Less than one week ago, Florida Gators redshirt sophomore offensive lineman Roderick Johnson, a promising talent and the team’s best returning starter on the unit from a season ago, was told he must retire from football after being diagnosed with congenital cervical stenosis.
For the first time since the announcement, Johnson has decided to speak at length about the issue by releasing a statement through the school.
“Spinal stenosis — April 3 2015 — the day that changed my life. It’s hard to walk away from this game, and it’s dearly easy to fall In love with when you have the right mindset and the dedication.
“I enjoyed my time as a Gator from the first day I got that call from Coach [Will] Muschamp. I instantly fell in love with a school I didn’t like since I was a kid [Laughing]. I had a tough time trying to enroll due to my grades. I pulled through with the love and support from the UF staff.
“Taking the redshirt my first year was rough, so going into my freshmen redshirt year, I took it more serious. Listening to Coach [Mike] Summers coach and trusting his technique made me a great offensive linemen, and I always had heart, of course.
“It’s a tough time as I try to move forward, but I still have some positives on the situation. I get to stand and talk to you instead of being in a wheelchair. I would like to say thanks to the coaching staff from Coach Mac all the way down to the graduate assistants. Being in a highly powered offense, I wanted to prove I was a great athlete even when my knee bothered me sometimes.
“In looking forward to what the future brings, I look to be a great assistant coach and make sure these 2015 offensive linemen know what it takes to be a Gator, and for that, I love Gator Nation. You turned me from a boy to a man. I want to see my teammates be great because it can be taken away from you in just one play.”
Johnson, who started three games for Florida in 2014 and was expected to be an NFL prospect as soon as next season, received the official diagnosis last Monday. His medical condition was not discovered until he suffered a “stinger” in practice on April 3 that resulted in numbness of his hands. An MRI was done to ensure there were no other underlying medical issues, which is when doctors uncovered the cervical stenosis.
Since the initial announcement, Johnson has been vocal on Twitter about his love for the game and the Gators football program, keeping an upbeat mindset despite the difficult turn his life has taken this month.
Head coach Jim McElwain said Johnson’s diagnosis was a “blessing” because it was discovered before serious damage was done.
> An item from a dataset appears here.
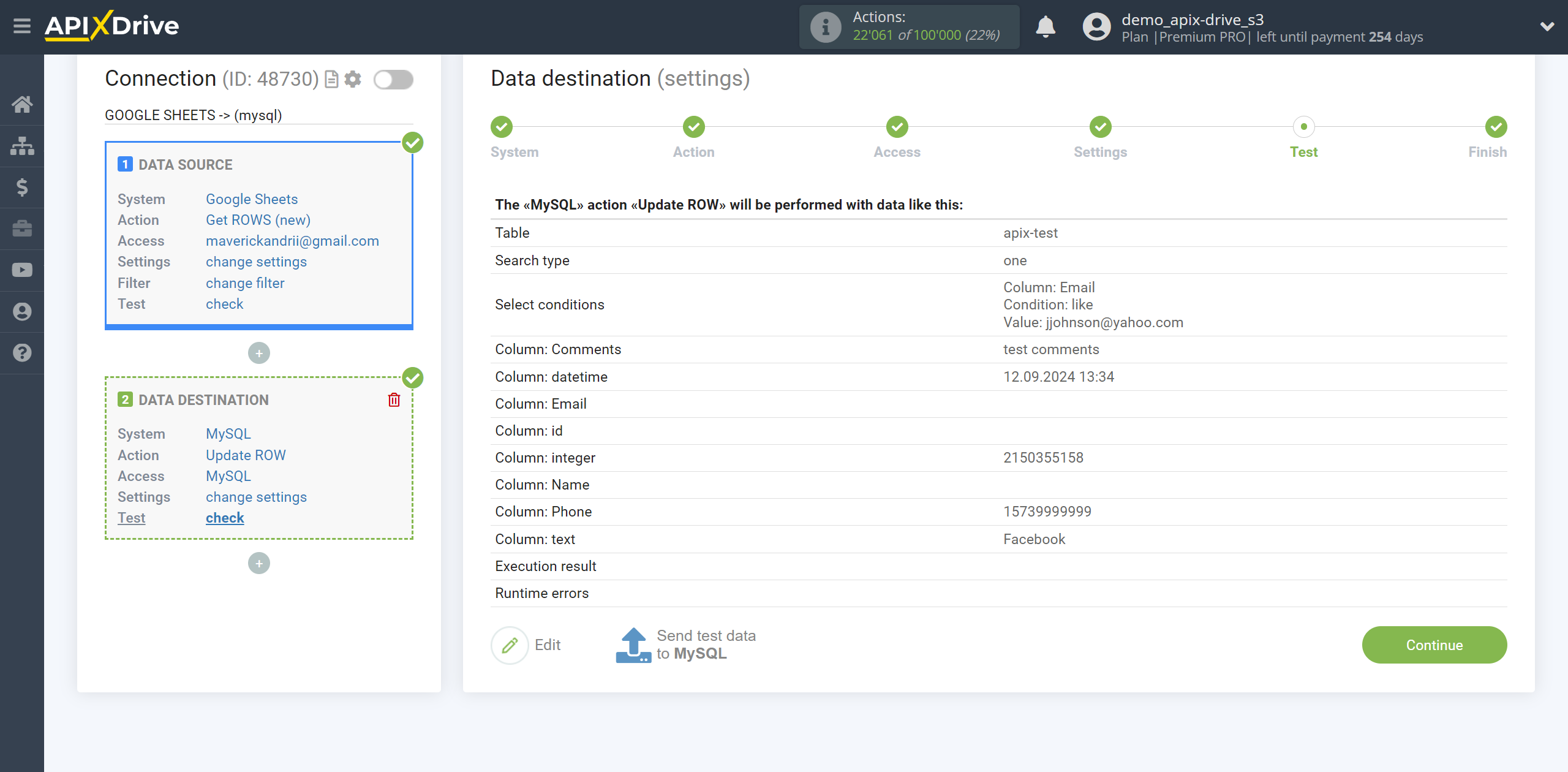Viewport: 1568px width, 772px height.
Task: Click check link under Data Destination Test
Action: tap(223, 517)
He also noted that Johnson will be a “huge part” of Florida football going forward, likely in a student assistant role while on medical hardship.
Johnson called his relationship with Summers “priceless” back in January. Chances are the two will continue to work closely together over the next two or three years.
“Rod Johnson is just an absolute pleasure to be around, a kid that you just love to put your arm around and watch him grow,” Summers said three months ago. “He’s like a plant that you put water on and you just see him start to develop. He’s got such passion to be a great football player. I was so encouraged with what he was able to do this year.”